**WHAT YOU WILL DO:** Read through the listing below, and copy every line where the string "status" appears.

**STORED DATA:**
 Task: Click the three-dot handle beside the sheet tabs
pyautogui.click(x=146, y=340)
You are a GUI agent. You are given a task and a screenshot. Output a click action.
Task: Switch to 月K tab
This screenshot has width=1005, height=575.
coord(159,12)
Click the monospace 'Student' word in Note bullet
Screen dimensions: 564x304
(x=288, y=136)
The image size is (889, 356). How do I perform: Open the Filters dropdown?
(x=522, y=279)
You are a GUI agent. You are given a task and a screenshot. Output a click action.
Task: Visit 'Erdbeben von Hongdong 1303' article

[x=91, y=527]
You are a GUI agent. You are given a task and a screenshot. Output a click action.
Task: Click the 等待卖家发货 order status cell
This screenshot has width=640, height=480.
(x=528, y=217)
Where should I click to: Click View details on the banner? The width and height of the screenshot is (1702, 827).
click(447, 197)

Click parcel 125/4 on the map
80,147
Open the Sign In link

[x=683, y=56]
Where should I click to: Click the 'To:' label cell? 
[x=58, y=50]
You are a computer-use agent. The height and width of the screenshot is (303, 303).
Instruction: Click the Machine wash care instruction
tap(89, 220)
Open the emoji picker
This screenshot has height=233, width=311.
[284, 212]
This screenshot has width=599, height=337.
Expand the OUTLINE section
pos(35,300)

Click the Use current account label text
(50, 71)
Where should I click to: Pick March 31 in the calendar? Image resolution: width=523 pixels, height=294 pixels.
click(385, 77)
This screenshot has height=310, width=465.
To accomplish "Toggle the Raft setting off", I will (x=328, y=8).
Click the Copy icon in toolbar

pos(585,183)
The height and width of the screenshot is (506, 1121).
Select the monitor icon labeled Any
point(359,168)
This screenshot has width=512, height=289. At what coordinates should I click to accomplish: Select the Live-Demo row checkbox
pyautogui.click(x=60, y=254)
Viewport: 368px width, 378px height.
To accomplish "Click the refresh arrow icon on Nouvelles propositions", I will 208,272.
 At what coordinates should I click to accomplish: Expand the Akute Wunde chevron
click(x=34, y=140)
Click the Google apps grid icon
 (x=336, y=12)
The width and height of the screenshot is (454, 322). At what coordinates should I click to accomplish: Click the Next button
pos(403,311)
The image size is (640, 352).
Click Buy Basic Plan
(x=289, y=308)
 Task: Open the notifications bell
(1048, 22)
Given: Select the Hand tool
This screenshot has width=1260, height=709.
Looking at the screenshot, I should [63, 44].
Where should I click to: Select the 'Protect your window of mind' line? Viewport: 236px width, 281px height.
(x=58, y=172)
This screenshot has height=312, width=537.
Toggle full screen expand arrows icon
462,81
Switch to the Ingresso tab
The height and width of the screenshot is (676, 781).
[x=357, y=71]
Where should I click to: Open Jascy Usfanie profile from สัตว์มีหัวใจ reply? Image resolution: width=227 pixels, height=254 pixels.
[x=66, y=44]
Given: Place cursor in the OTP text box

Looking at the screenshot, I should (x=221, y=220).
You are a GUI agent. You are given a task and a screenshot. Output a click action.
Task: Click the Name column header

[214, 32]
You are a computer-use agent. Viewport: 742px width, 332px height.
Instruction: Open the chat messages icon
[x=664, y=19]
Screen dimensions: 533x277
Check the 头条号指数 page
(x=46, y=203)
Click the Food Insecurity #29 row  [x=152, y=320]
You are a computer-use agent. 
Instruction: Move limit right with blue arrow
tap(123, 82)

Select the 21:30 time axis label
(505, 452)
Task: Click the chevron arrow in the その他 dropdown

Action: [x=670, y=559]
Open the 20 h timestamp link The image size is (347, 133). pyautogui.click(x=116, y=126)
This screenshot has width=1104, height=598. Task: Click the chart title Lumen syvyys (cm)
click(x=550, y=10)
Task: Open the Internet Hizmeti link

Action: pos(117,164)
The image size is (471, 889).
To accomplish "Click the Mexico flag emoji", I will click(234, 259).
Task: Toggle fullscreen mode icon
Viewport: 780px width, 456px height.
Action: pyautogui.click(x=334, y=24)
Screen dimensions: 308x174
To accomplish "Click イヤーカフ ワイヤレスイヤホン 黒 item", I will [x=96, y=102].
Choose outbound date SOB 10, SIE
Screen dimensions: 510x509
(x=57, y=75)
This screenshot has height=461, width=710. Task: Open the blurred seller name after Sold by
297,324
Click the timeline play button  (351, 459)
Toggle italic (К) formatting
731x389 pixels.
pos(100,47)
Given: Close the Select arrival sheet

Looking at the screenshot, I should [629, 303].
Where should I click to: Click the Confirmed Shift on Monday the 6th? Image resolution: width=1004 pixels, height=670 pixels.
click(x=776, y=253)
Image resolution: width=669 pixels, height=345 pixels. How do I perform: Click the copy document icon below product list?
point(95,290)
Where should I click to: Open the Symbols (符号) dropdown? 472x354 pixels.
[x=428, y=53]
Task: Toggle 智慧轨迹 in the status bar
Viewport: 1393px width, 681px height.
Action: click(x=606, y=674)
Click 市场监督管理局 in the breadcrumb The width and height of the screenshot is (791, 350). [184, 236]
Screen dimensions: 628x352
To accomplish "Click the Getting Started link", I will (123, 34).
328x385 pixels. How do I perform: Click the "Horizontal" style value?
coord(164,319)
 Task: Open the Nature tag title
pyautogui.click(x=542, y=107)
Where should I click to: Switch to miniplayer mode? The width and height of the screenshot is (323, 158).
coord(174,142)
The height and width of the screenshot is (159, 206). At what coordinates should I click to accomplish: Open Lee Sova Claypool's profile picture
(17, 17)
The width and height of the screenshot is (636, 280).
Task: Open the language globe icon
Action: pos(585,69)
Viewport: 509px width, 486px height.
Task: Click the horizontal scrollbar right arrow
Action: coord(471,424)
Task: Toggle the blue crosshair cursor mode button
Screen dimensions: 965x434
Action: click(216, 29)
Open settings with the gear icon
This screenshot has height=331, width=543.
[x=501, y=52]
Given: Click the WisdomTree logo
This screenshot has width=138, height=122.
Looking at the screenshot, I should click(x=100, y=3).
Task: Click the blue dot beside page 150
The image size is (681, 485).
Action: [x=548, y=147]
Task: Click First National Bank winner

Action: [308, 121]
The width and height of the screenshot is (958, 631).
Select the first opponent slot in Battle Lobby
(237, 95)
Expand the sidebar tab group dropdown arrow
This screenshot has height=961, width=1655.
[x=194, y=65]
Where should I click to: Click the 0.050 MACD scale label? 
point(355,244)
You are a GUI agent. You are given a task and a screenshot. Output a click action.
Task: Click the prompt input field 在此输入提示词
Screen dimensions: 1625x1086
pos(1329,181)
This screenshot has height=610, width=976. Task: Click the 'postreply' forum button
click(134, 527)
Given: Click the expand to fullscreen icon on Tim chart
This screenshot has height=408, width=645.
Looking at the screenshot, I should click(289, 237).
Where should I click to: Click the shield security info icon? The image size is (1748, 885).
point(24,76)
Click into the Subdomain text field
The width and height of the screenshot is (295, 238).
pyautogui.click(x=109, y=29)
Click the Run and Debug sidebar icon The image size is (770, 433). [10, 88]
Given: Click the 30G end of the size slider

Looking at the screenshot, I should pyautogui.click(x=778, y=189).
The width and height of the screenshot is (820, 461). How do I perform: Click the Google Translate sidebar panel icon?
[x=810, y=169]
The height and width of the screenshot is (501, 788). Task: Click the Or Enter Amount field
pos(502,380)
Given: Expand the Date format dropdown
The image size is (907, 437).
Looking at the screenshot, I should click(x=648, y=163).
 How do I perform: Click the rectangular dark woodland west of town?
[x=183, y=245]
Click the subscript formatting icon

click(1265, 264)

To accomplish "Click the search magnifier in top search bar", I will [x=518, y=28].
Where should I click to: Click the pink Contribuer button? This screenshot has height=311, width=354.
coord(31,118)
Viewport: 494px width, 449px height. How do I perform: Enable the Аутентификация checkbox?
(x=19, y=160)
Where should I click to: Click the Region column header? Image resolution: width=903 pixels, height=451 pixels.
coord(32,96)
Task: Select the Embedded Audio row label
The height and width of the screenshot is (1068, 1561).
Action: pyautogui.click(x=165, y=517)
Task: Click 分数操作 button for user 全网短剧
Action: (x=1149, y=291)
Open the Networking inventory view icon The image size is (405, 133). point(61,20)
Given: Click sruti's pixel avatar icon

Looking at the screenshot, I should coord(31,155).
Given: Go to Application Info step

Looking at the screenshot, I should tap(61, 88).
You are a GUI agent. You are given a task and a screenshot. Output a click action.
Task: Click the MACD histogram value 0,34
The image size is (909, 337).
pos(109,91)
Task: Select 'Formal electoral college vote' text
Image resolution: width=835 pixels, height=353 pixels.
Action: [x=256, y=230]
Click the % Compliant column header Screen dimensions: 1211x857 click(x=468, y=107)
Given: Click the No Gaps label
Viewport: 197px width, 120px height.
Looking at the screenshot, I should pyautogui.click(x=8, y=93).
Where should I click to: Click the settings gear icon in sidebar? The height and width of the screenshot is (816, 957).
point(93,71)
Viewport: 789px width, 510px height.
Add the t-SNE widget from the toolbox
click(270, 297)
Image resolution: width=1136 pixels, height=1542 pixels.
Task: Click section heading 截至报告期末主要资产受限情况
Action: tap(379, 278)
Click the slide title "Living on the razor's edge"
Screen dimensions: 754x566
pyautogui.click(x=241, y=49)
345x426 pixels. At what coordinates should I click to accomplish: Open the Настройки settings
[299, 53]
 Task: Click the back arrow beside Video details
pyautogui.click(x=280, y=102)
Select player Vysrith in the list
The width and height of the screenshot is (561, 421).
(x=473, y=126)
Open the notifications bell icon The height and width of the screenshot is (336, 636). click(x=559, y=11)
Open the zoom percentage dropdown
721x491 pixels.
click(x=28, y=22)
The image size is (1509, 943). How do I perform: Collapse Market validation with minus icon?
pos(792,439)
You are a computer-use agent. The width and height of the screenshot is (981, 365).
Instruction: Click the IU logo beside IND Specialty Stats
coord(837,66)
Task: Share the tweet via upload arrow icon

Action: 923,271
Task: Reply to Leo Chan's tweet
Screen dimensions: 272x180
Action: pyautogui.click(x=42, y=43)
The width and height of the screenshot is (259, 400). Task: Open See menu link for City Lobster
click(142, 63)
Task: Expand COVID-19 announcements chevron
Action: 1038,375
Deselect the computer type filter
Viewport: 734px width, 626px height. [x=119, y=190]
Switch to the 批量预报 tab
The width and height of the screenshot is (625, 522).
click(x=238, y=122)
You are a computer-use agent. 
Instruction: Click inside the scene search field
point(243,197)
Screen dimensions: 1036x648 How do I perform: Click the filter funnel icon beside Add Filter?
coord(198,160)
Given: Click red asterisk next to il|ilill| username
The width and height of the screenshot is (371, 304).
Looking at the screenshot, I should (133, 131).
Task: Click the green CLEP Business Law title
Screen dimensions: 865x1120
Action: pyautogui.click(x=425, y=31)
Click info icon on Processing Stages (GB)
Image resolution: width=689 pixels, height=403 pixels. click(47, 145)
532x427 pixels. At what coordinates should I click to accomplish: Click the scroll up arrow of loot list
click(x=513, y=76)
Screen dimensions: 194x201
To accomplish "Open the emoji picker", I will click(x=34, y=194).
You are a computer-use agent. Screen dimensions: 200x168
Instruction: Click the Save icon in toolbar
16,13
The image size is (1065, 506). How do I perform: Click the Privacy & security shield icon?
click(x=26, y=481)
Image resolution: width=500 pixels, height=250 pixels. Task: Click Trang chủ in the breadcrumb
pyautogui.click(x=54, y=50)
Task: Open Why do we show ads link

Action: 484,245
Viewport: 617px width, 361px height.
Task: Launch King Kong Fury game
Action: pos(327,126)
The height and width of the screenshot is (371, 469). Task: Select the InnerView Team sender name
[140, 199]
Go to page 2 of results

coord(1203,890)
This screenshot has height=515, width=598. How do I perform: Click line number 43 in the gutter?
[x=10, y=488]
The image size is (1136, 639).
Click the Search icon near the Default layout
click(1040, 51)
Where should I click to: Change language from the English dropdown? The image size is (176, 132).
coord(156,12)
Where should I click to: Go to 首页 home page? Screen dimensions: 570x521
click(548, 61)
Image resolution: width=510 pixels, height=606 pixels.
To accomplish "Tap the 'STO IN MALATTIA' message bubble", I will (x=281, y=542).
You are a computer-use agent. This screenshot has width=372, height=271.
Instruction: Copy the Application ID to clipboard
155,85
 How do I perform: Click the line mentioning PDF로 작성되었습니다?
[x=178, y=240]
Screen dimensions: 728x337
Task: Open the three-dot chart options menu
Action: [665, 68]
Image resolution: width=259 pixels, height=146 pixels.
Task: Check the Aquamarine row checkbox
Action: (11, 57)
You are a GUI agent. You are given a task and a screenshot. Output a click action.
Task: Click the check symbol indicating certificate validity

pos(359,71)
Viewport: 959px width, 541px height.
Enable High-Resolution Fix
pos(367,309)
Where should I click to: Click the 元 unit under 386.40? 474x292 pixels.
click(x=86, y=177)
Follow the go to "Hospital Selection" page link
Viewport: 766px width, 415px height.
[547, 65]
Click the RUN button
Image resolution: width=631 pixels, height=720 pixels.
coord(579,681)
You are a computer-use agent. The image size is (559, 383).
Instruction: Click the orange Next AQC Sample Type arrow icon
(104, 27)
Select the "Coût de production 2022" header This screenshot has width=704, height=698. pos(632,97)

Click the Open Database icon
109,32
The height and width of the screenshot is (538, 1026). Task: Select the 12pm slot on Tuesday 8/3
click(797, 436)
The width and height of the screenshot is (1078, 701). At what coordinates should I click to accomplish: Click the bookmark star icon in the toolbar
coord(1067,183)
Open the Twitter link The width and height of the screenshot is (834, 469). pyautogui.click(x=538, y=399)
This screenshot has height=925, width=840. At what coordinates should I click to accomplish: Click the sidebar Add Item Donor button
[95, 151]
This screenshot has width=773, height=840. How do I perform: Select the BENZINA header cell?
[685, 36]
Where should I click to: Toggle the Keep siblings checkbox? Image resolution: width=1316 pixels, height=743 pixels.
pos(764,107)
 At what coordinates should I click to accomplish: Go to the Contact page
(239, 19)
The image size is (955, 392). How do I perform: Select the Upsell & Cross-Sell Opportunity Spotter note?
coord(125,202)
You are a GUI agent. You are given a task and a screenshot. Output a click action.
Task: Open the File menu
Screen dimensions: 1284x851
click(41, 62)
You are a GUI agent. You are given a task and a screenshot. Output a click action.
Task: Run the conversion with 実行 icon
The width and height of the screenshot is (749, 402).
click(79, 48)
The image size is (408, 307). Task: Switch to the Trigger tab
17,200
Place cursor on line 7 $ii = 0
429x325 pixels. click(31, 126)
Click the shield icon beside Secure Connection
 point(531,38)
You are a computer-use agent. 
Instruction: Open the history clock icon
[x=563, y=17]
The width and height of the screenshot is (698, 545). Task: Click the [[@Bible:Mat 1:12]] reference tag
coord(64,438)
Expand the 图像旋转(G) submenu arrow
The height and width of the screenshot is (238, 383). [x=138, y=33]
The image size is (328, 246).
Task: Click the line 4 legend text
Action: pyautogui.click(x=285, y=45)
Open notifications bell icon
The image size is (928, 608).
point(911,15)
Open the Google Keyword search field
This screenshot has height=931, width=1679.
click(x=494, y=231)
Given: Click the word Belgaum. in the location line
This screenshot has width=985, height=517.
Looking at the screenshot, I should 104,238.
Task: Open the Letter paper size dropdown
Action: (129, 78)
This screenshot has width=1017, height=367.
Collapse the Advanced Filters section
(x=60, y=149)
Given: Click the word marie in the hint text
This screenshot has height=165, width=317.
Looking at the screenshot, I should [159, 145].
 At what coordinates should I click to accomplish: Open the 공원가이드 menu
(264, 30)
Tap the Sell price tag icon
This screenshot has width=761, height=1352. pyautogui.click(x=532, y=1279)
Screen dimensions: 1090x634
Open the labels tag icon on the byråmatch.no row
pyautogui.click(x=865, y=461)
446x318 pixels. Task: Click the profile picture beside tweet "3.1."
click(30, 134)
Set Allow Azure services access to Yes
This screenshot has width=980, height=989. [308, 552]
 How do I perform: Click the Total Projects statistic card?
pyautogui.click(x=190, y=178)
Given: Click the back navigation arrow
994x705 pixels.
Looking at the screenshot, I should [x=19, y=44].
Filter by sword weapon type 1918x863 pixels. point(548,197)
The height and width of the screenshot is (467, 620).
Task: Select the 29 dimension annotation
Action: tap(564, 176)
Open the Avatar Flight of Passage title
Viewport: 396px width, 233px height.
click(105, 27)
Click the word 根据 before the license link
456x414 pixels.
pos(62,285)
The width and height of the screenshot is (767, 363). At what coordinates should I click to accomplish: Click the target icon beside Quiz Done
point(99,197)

**EXPECTED OUTPUT:**
Task: Click the 等待卖家发货 order status cell
Task: Toggle 智慧轨迹 in the status bar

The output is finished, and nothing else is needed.